OASIS Mailing List ArchivesView the OASIS mailing list archive below
or browse/search using MarkMail.

 


Help: OASIS Mailing Lists Help | MarkMail Help

entity-resolution message

[Date Prev] | [Thread Prev] | [Thread Next] | [Date Next] -- [Date Index] | [Thread Index] | [Elist Home]


Subject: Re: [entity-resolution] [David Brownell <david-b@pacbell.net>][entity-resolution-comment] Fw: Comments on OASIS XML Catalogs (2001-08-06)


At 16:40 2002 10 25 -0500, Norman Walsh wrote:

>Before we declare victory, I think we should take a look at these
>comments.
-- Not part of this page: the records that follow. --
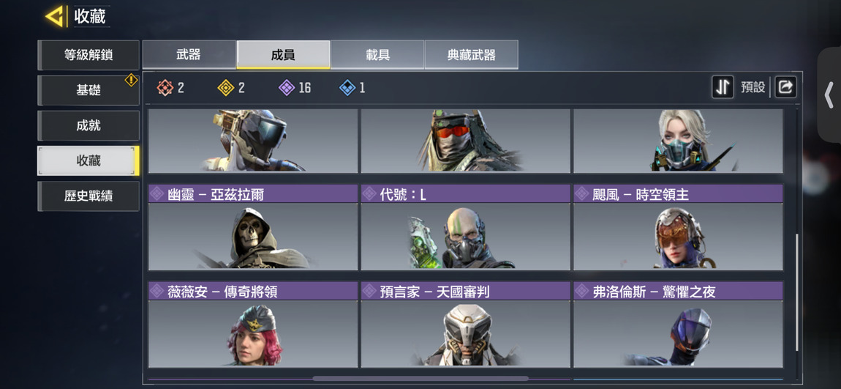The height and width of the screenshot is (389, 841).
Task: Select the blue rare rarity filter icon
Action: point(347,88)
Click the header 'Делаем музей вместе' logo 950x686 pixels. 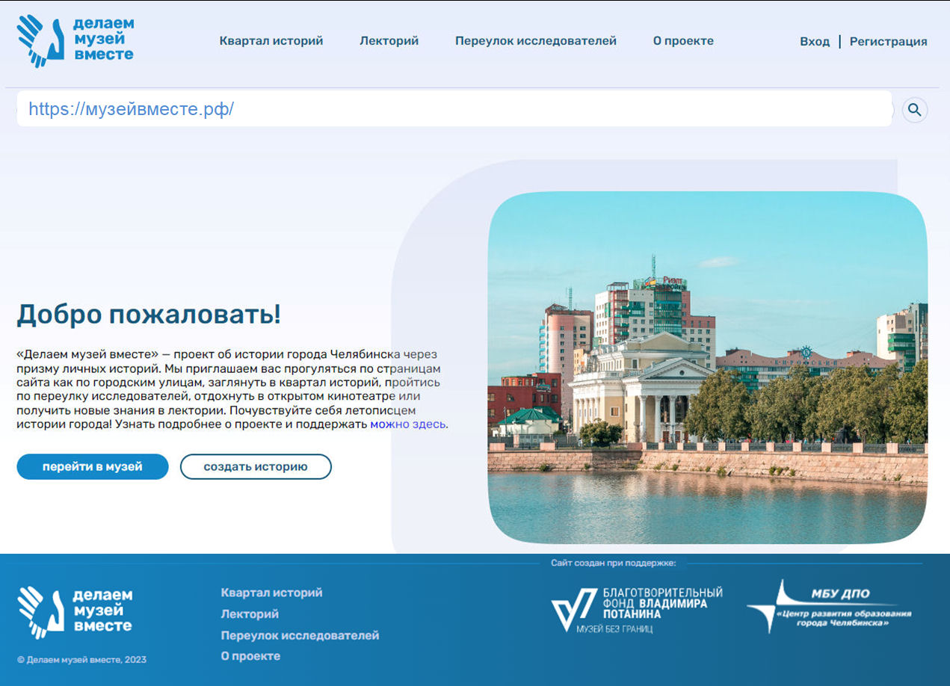click(x=75, y=40)
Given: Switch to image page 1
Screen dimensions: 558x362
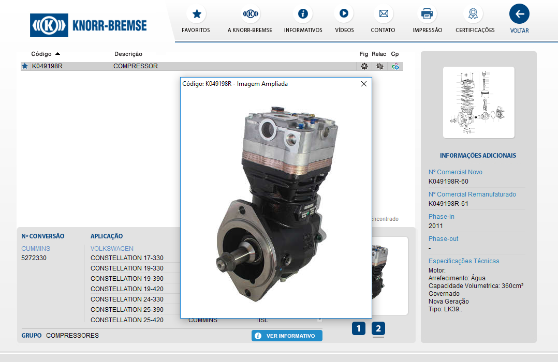Looking at the screenshot, I should [359, 328].
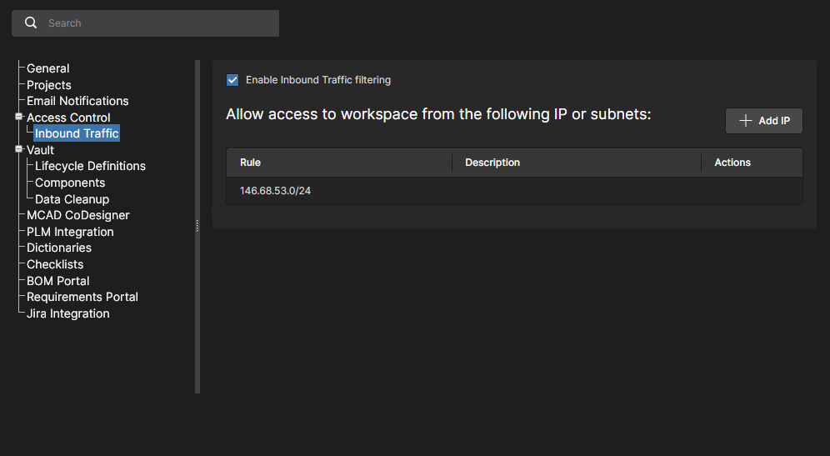Select Projects in the settings tree
This screenshot has height=456, width=830.
pos(48,85)
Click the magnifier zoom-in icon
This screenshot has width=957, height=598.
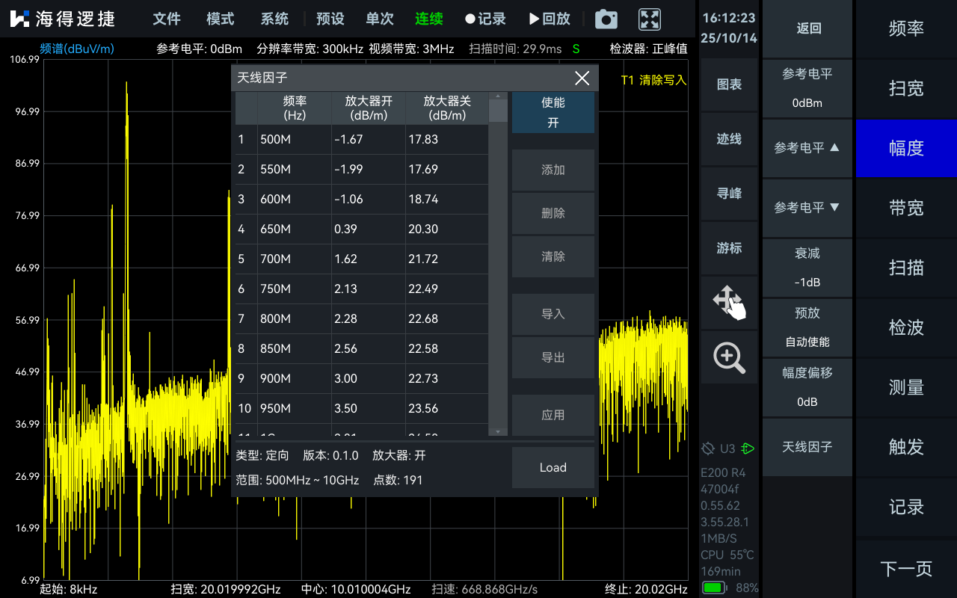[729, 357]

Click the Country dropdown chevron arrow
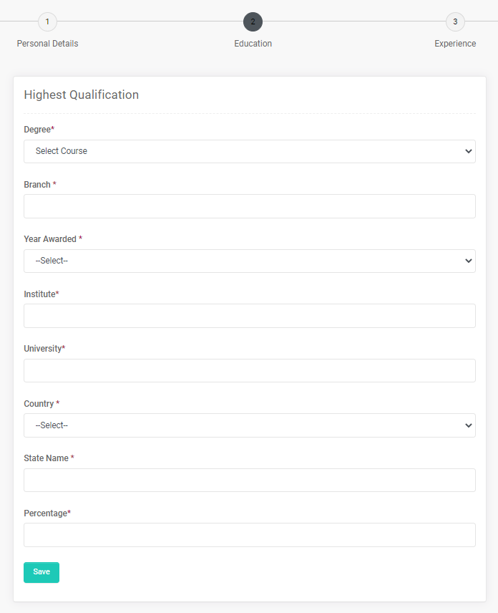469,425
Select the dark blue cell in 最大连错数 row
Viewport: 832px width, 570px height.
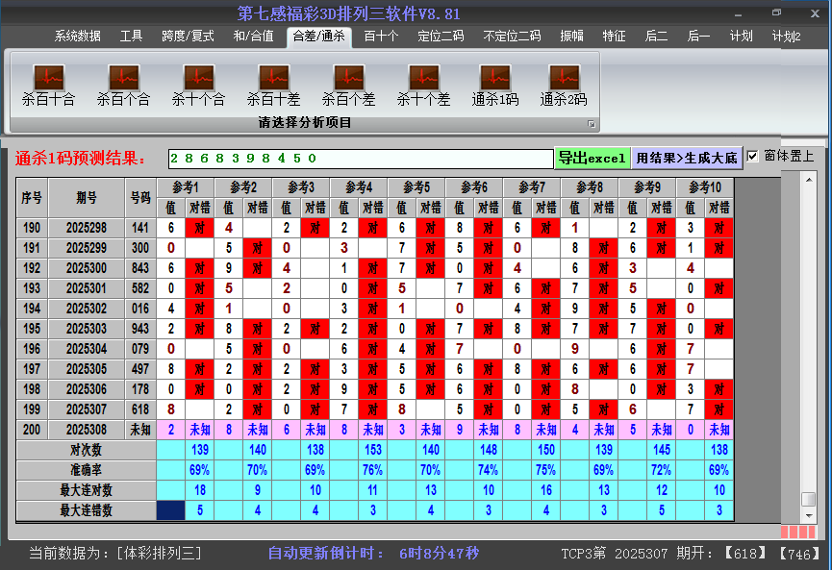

Almost a year old, I found them in my comments-archive.
>Don't know how we all missed them...
>
>
>From: "David Brownell" <david-b@pacbell.net>
>To: <entity-resolution-comment@lists.oasis-open.org>
>Sent: Friday, November 23, 2001 5:55 PM
>Subject: Comments on OASIS XML Catalogs (2001-08-06)
>
>
>> Hi,
>> 
>> I've recently spent a bit of time implementing this spec, and thought
>> I'd share a few comments.  In no particular order:
>> 
>> - While I'm very glad to finally see a "backed" XML catalog syntax
>>   (how many years overdue? :),  I wish the processing model were
>>   much more straightforward.  IMO the complexity here is a clear
>>   obstacle to its broader adoption: makes it harder to understand
>>   and explain, as well as making it more error-prone in use.
>> 
>> - I really don't see any need to have both the "uri" and "systemId"
>>   sets of elements. 

The use of systemId is expressly to model production [75], ExternalID, 
of the XML spec.  This seems like good architecture to me.

XML has no concept of a URI.  It only has a concept of ExternalID
with a SystemLiteral.

> They're functional duplicates, except for the
>>   fact that "system" elements "should" not have fragment IDs. 

There's nothing "should-y" about it:

  "It is an error for a fragment identifier (beginning with a # character)
  to be part of a system identifier."


> It's
>>   confusing and error prone to duplicate data like that 
>... and this

On the contrary, I think it's good architecture to model what
the catalog does from what the XML spec is doing.

I'd also point out that it may make sense to want the catalog
to point to a different resource in the case that a given URI
is the SystemLiteral of an ExternalID versus if it is in some
other URI.  For example, some XML processors may allow for the
use of pre-compiled external subsets in certain cases, so the
DTDs systemid might get mapped to such a file, but the same URI
used elsewhere should point to the actual DTD.

>>   spec doesn't even suggest a motivation for such duplication.

That may be true, but I'm not sure a spec has to motivate everything,
it just has to do the right thing (which is what we did).  Besides,
given how many times we've tried to explain this to him in the past,
I'm not sure it's worth trying again.  But I wouldn't be opposed to
adding something to the spec if others think it worthwhile.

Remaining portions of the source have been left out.